SOX being crammed down my throat - help 1633
gpshemi last edited by
Admittedly, I don’t know much about SOX…and I’m not sure I really need to if it is really set up to regulate financial systems.
I’m in Engineering see. 10 years ago when I set this network up on an NT structure the IT department was still using Windows 95 as their base. However, things have grown and times have changed. We’ve all gotten alot bigger.
Years ago the T1 system came along and the IT folks wanted to take over the Engineering network in order for us to have net access and email. I said it wasn’t really needed. They insisted it was untill I proved them wrong by multihoming every machine in Engineering. This way we still authenticate to the Engineering server, but we can still talk to them on the T1 side of things.
Now however, we’ve been bought up, and SOX is now the excuse to make us join yet again, and for me to give up control of my server and subnet. In fact I’m told last week they are going to lock down the computer room and I can’t even have a key. So either my server has to come out of the server room, or I can’t admin it. Doesn’t matter though cuz eventually we can’t get access without authenticing to them anyway.
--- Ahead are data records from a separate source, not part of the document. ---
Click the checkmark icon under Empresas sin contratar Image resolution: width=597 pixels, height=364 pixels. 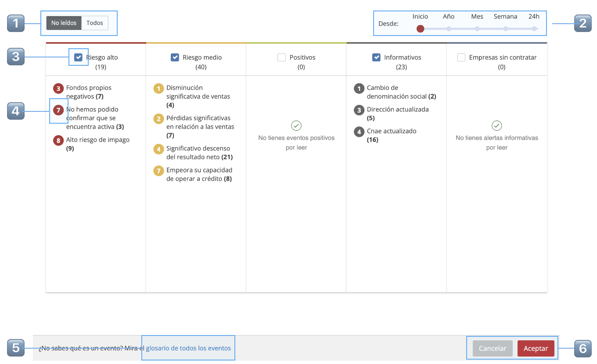pyautogui.click(x=496, y=125)
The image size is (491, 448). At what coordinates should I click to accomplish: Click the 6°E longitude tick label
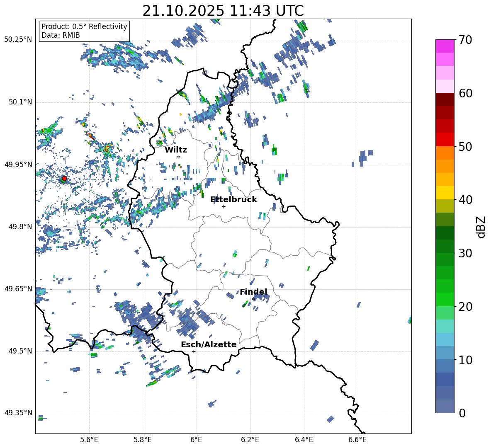(x=196, y=439)
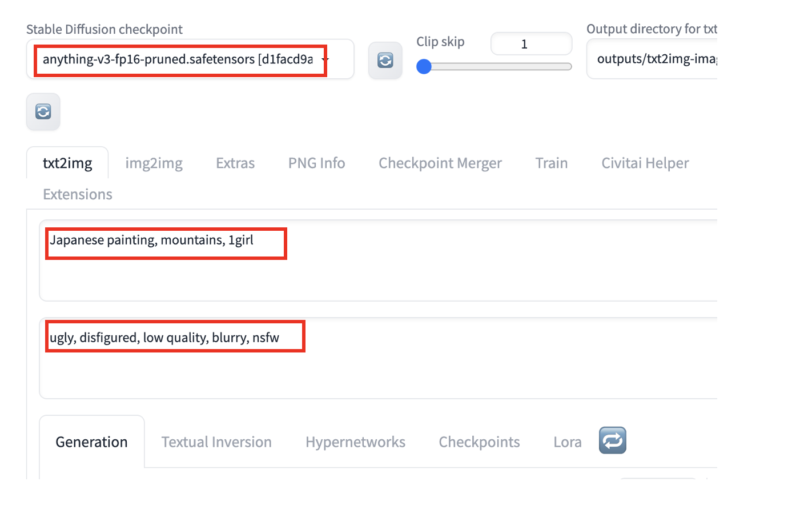Select the Checkpoint Merger tab

tap(440, 163)
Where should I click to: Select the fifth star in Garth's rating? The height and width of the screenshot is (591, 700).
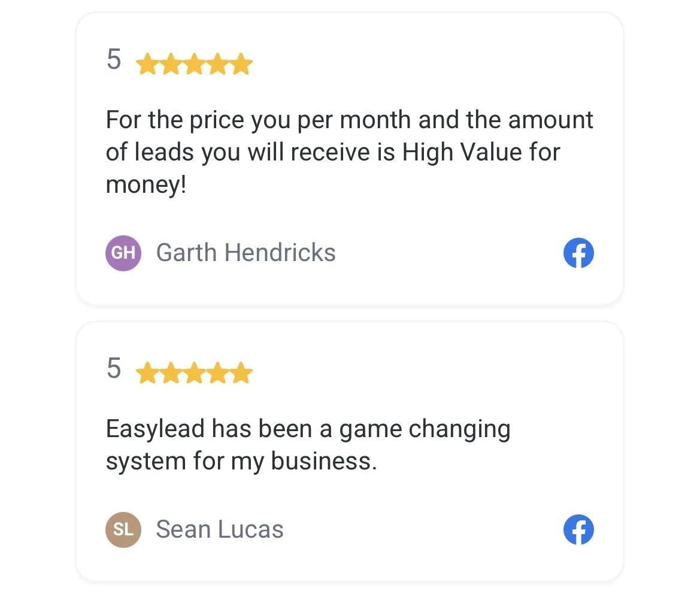(241, 64)
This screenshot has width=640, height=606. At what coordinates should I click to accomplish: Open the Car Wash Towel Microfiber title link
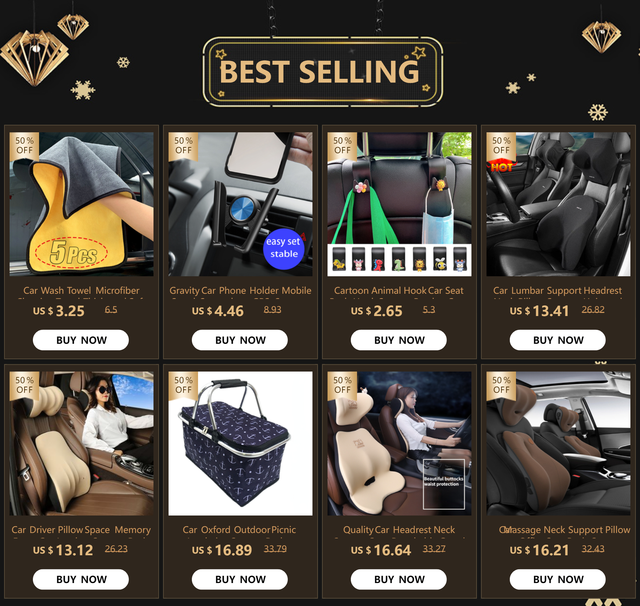pyautogui.click(x=81, y=291)
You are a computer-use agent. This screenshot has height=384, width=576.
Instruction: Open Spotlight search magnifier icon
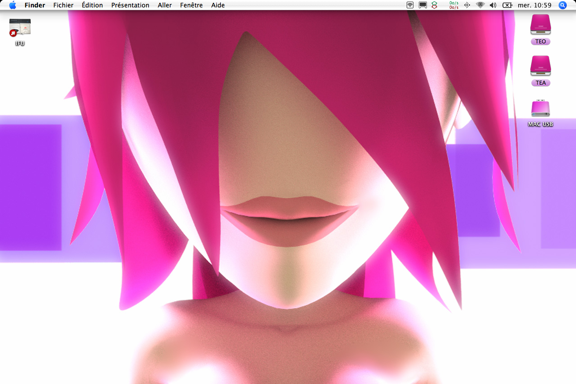563,5
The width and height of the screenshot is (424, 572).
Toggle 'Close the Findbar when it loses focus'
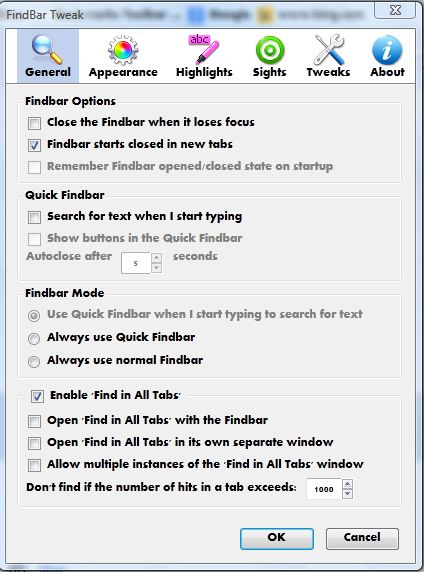(x=34, y=123)
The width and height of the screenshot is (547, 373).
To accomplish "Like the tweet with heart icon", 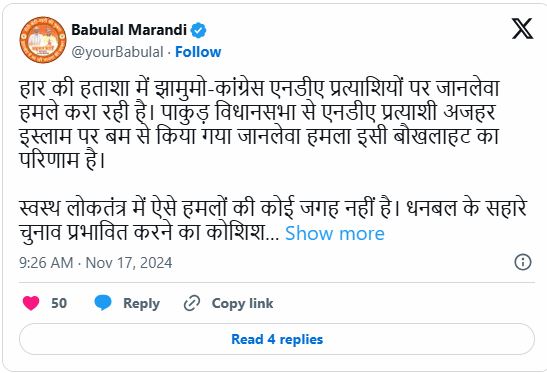I will (31, 303).
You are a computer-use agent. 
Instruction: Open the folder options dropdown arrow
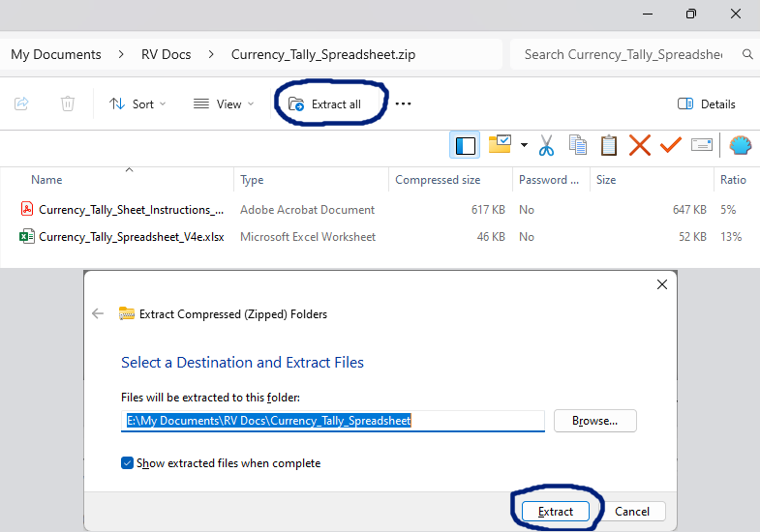524,145
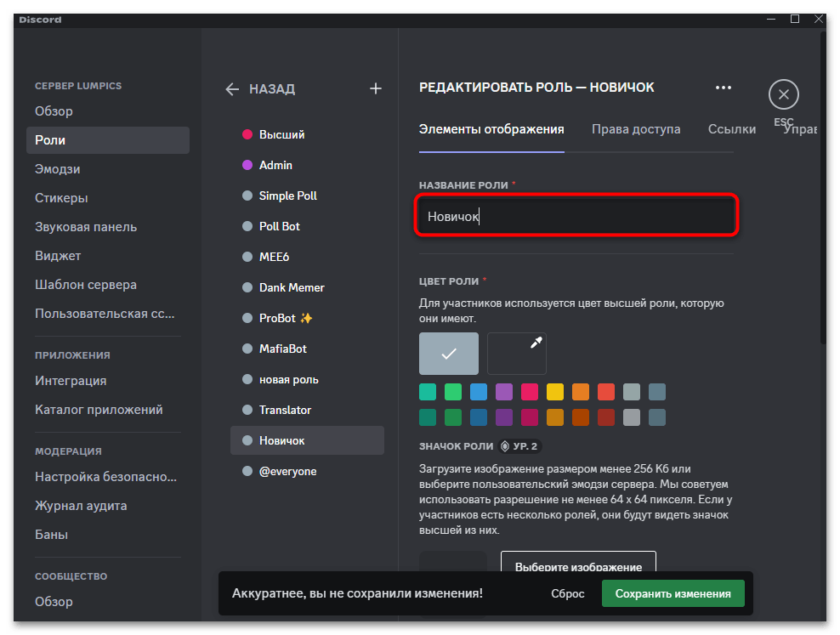Switch to the Права доступа tab
The image size is (840, 635).
[636, 129]
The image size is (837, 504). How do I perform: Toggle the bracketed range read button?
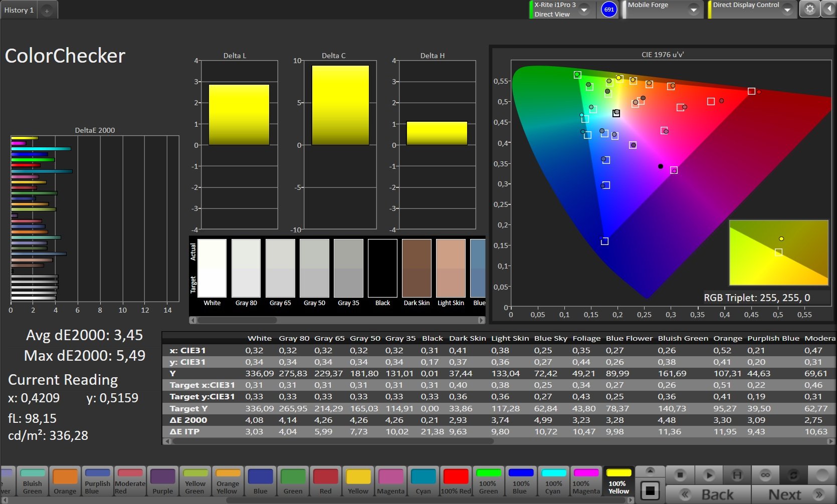[x=737, y=474]
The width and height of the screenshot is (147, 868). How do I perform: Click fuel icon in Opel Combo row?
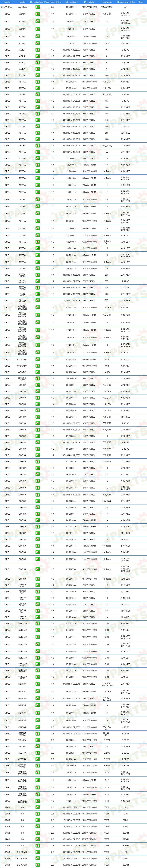pyautogui.click(x=38, y=372)
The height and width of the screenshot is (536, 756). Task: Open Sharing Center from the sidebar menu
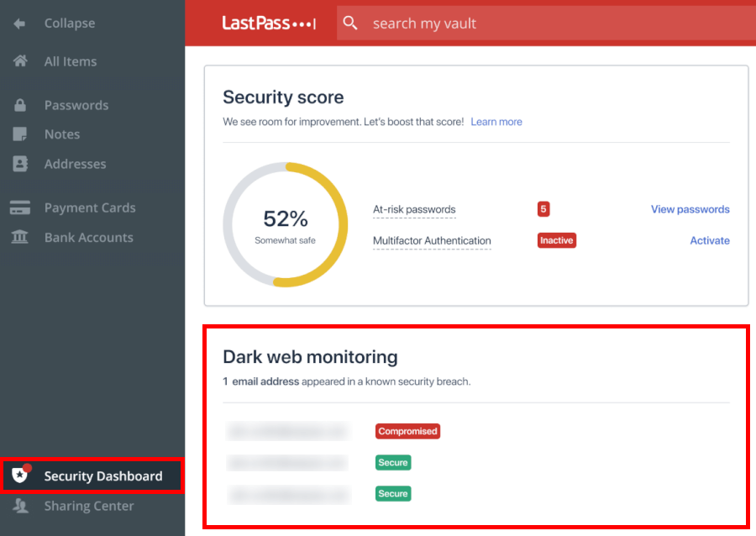coord(88,506)
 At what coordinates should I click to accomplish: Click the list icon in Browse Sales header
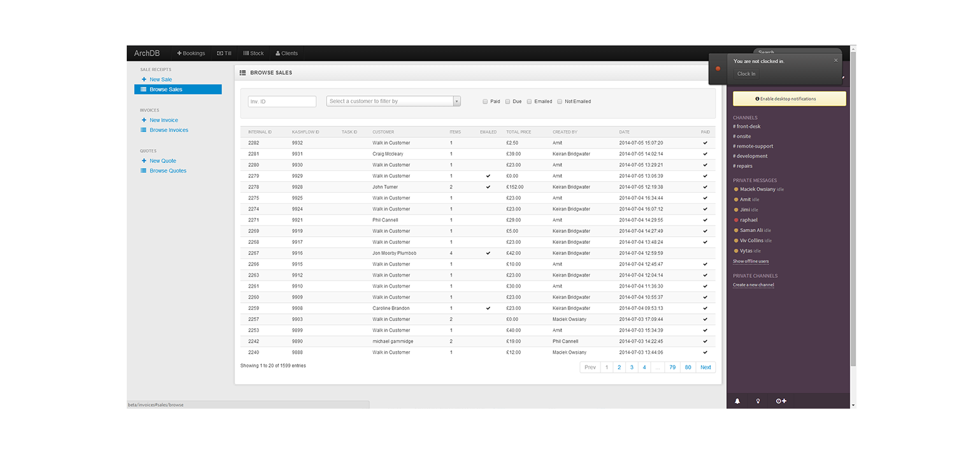pos(242,73)
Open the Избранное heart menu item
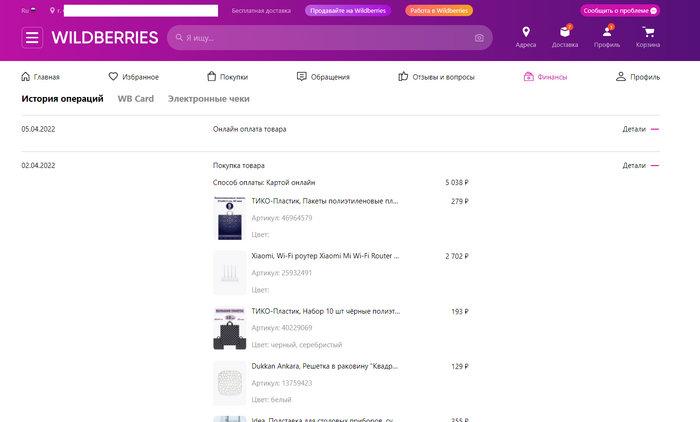 coord(133,77)
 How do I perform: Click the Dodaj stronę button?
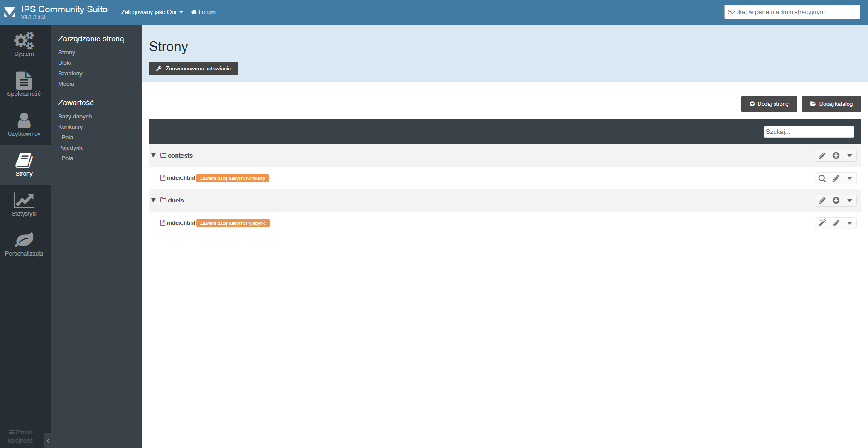pyautogui.click(x=769, y=104)
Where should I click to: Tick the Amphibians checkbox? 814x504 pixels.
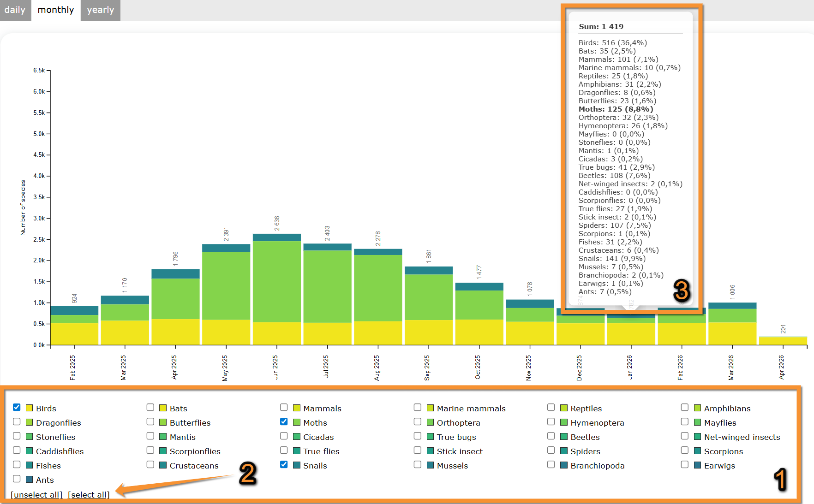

Is it really needed for us to join their network in order to comply with SOX? Is it really true that I can’t have a key in order to comply? I think it’s someone playing hardball cuz they didn’t win years ago…
harrywaldron last edited by
Hi and welcome to the forums YES – It’s true that folks are implementing tighter security ‘in the name of SOX’ as a means to enhance security controls, even for non-financial systems.
To learn more about SOX IT standards, you might want to research SOX 404 standards. These represent best practices in IT security and controls. They are also somewhat nebulus and subject to interpretation.
As SOX 404 compliancy standards prescribe that financial systems be properly protected, sometimes it is logical to include non-financial systems as part of the SOX related controls. This is often done under the guidelines of ‘protecting the weakest link’ (e.g., ensuring that the bad guys can’t breech a weak non-financial security control and impact financial systems).
This may be why IT is trying to ‘reign in’ the server environment to a more stricter implementation of security and limit physical security controls?
Maybe you guys can negotiate a good solution, where you’ll by turning over the server and controls, you’ll receive the good level of services you’re used to. In other words, let the IT guys manage the environment and setup SLA’s (Service Level Agreements), where they will meet your networking needs securely, with good performance, and the functionality needed.